There is a rock formation at the Bean Hollow Beach that has some holes where I can place my whole body in a fetal position. In Half Moon Bay, the texture of the sand varies as I walk, and I have been watching how birds have different behaviors depending on the time of day, I have watched when the pelicans just fly over the sea, close to the beach, back and forth, like they just want to show how they own the space, and a moment in the day when they all suddenly fly down meteorite-like into the water, to catch some fish.
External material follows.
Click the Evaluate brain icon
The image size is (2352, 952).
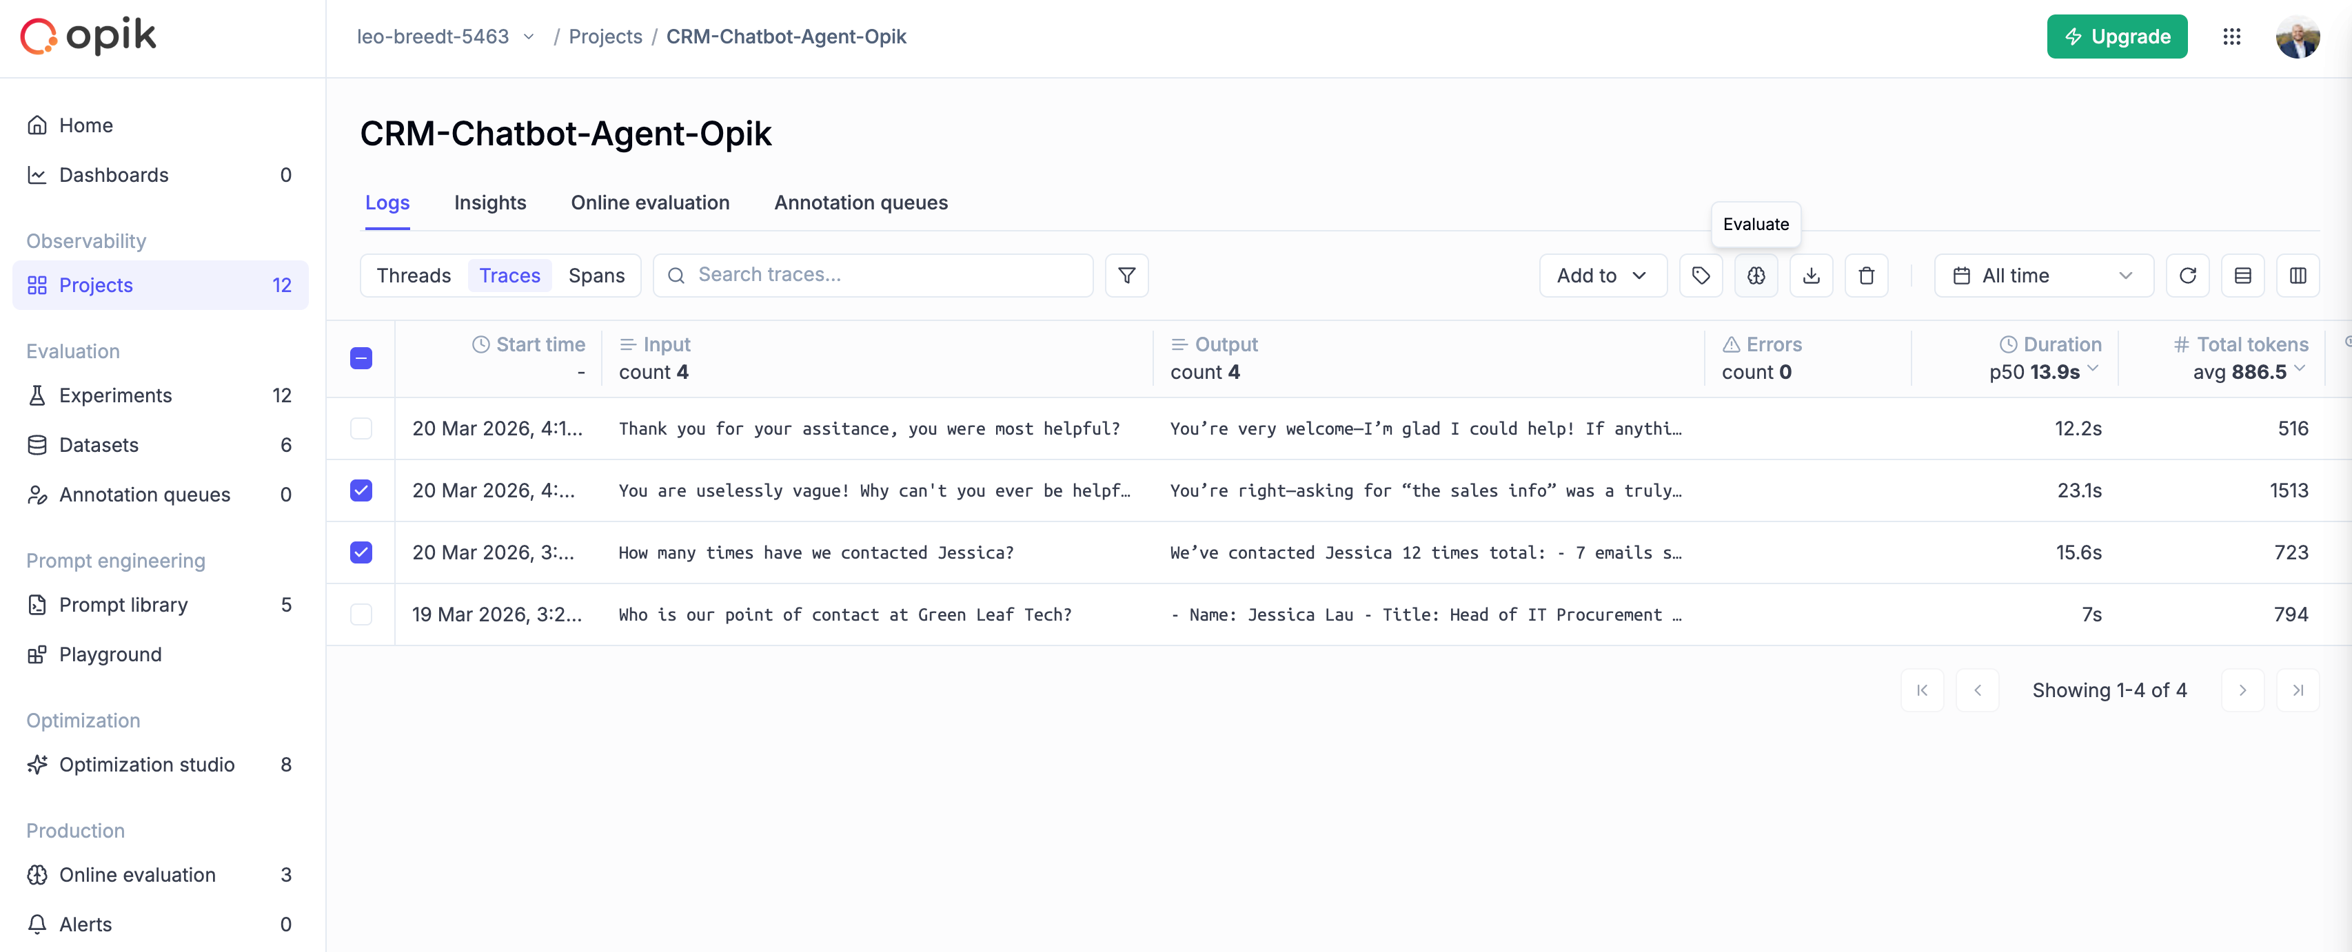coord(1756,275)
Last Monday, after I saw a storm from Half Moon Bay, there was a small fish on the sand, who was very much alive and appeared to have been carried by the sea to the shore, probably wishing for legs and arms to crawl back into the water. A woman who was walking in front of me took it and threw it back into the sea. She continued her walk and couldn’t see that the next wave brought the fish back to the sand. I took it, walked into the water with it in my cupped hands, and threw it back into the water. I can remember his one eye fixed in a stare toward the sky, the sun, or maybe even looking at me. I felt that it wanted to tell me a story, something big and terrible, something that had happened, was happening, or was about to happen, and didn’t have words to express it. I thought it was a warning or a call for help, maybe both.


A little later that day me and all of the other people on the beach stood up and stopped everything else for a moment, all thoughts and actions, to watch 5 dolphins swimming very close to the shore. So much joy to see them!
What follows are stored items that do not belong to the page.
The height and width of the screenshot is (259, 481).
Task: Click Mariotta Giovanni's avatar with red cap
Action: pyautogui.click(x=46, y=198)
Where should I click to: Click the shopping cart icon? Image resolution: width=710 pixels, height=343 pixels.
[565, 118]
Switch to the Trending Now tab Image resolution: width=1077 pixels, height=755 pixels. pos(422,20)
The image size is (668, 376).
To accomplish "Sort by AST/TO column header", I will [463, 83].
A moment ago, far from the ocean, I could see a hummingbird getting mad at another one for taking sips of nectar in his favorite bush, and chasing it. Gladly for the other hummingbird, he was also a hummingbird, so he could very quickly react and fly away, both of them hissing. Or were they just having fun?
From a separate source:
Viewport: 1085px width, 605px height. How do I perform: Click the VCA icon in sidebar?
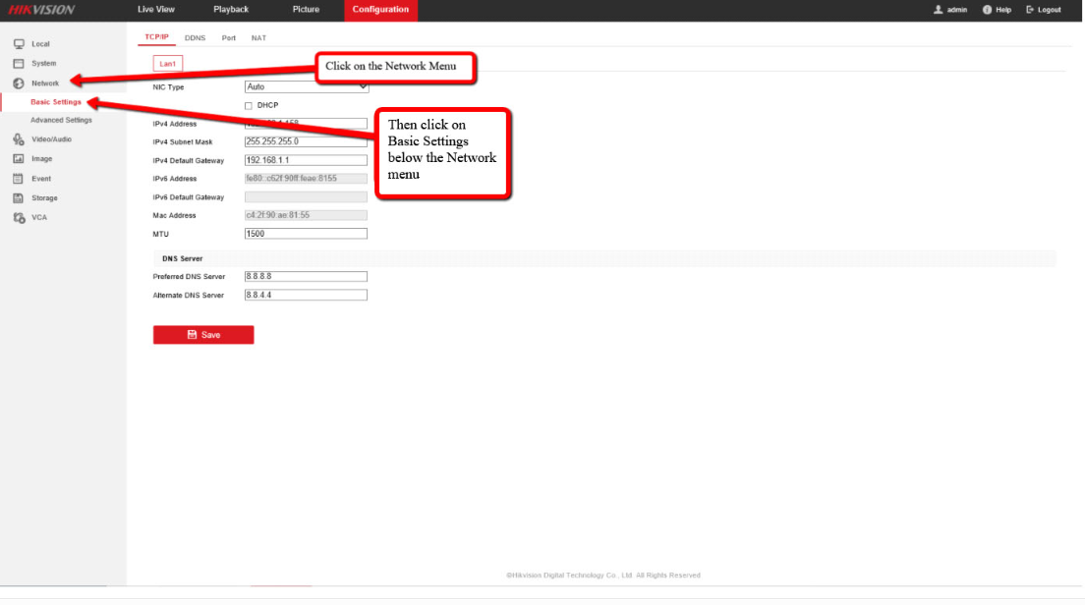(x=18, y=218)
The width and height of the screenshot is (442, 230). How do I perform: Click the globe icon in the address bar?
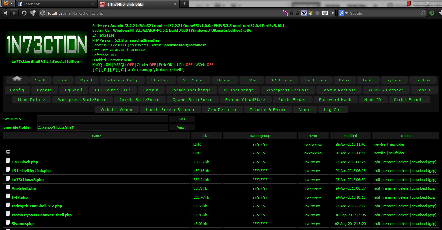42,14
I have been observing my own cycles, emotions that take turns, sadness for what is dying, the world’s grief and fear, my own grief and fear, my gratitude toward all people helping others, my irritation and frustration when I am teaching online and get disconnected from the internet, and also the joy that it is to connect with people, even if it is from a distance.


There is a taste of smoke in the sky and in the air I breathe, and I feel something like evaporated tears that live everywhere in my body, making it a bit achy and dull. I feel a subtle and persistent knot in my throat, an almost imperceptible pressure in my chest, and the mind wanting to check one more time social media, as if I could get the hug of a thousand people there.


There is more information about the fires, I see that many people are helping others: restaurants offering free meals to evacuees, places being adapted to serve as refuge, people offering help to transport and shelter animals, and of course our first response, fire fighters that are risking their lives to save others.


Why, in the middle of this sometimes crazy, absurd, frightening, scary, beautiful and mysterious world, a restaurant called The Barn, in Half Moon Bay, decides to give away free meals to all evacuees until they run out of food? What moves them and many others to help?


What was that fish trying to say? Did the dolphins have a message for me? Did I listen?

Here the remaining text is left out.